THE TASK: Every line in the records below between the one holding "For every named" and the one holding "Facebook (384, 625)", inclusive, is to be set down exactly; all other lines are to be left out.
==== DATA SECTION ====
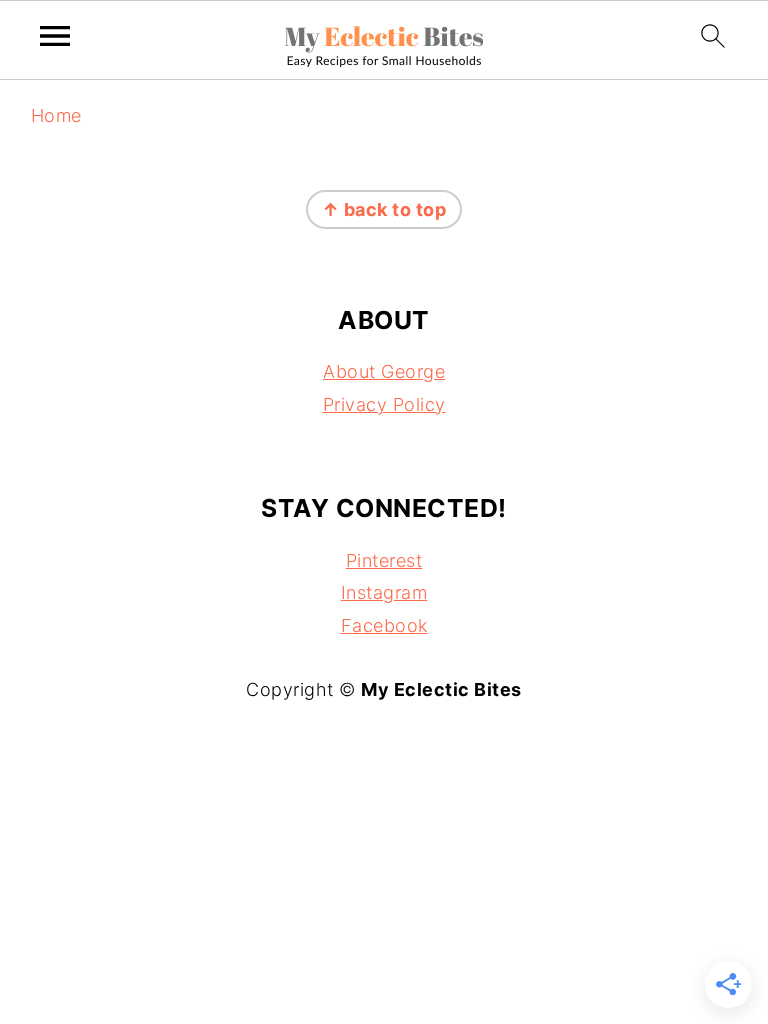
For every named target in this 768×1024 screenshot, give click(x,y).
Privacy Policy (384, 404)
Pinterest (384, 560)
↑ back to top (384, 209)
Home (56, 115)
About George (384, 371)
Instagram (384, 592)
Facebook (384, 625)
====
==== DATA SECTION ====
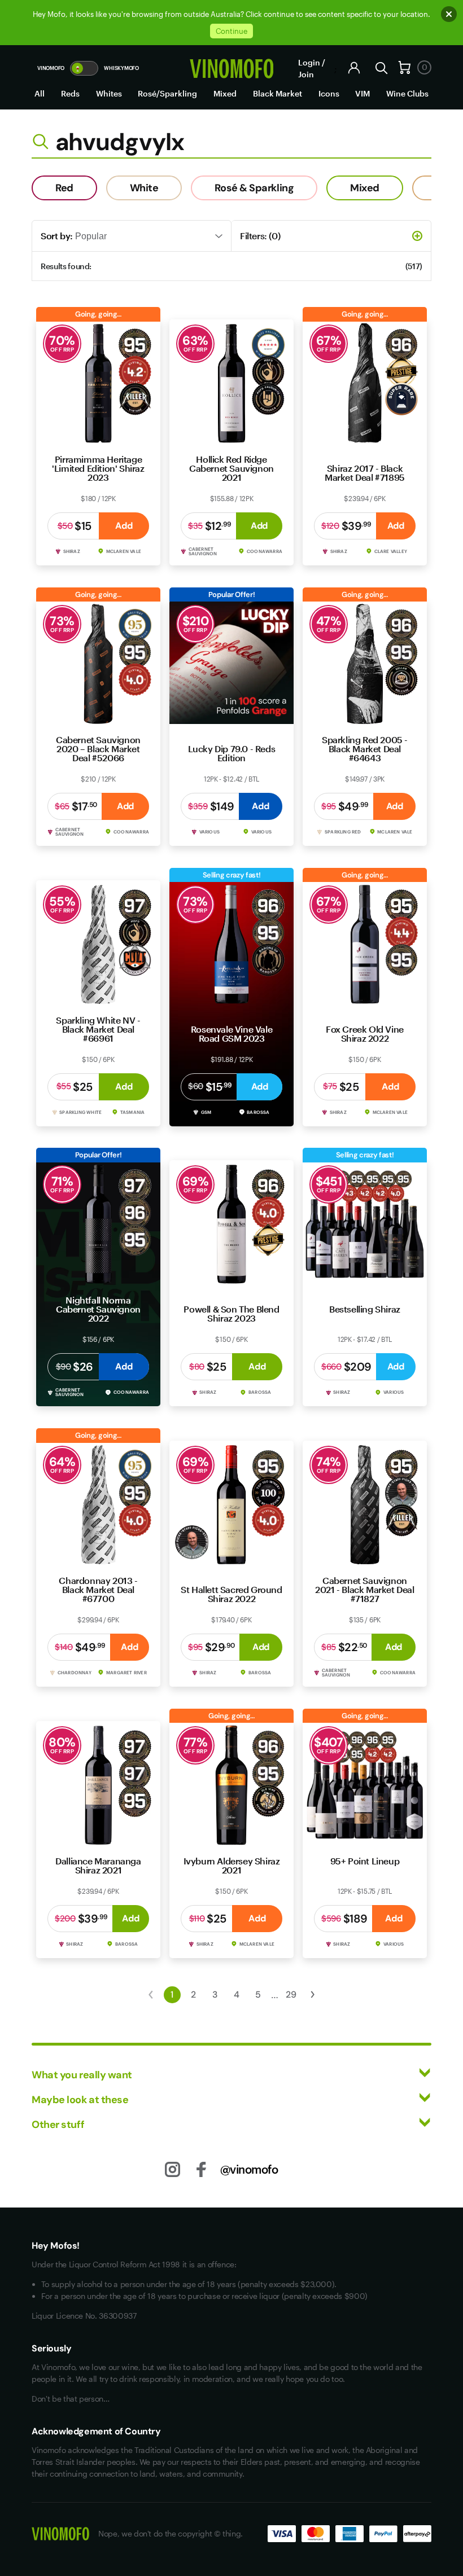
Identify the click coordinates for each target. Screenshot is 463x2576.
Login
====
PROBLEM SOLUTION:
For every named target in this 768×1024 screenshot, give click(x,y).
Privacy Policy (384, 404)
Pinterest (384, 560)
↑ back to top (384, 209)
Home (56, 115)
About George (384, 371)
Instagram (384, 592)
Facebook (384, 625)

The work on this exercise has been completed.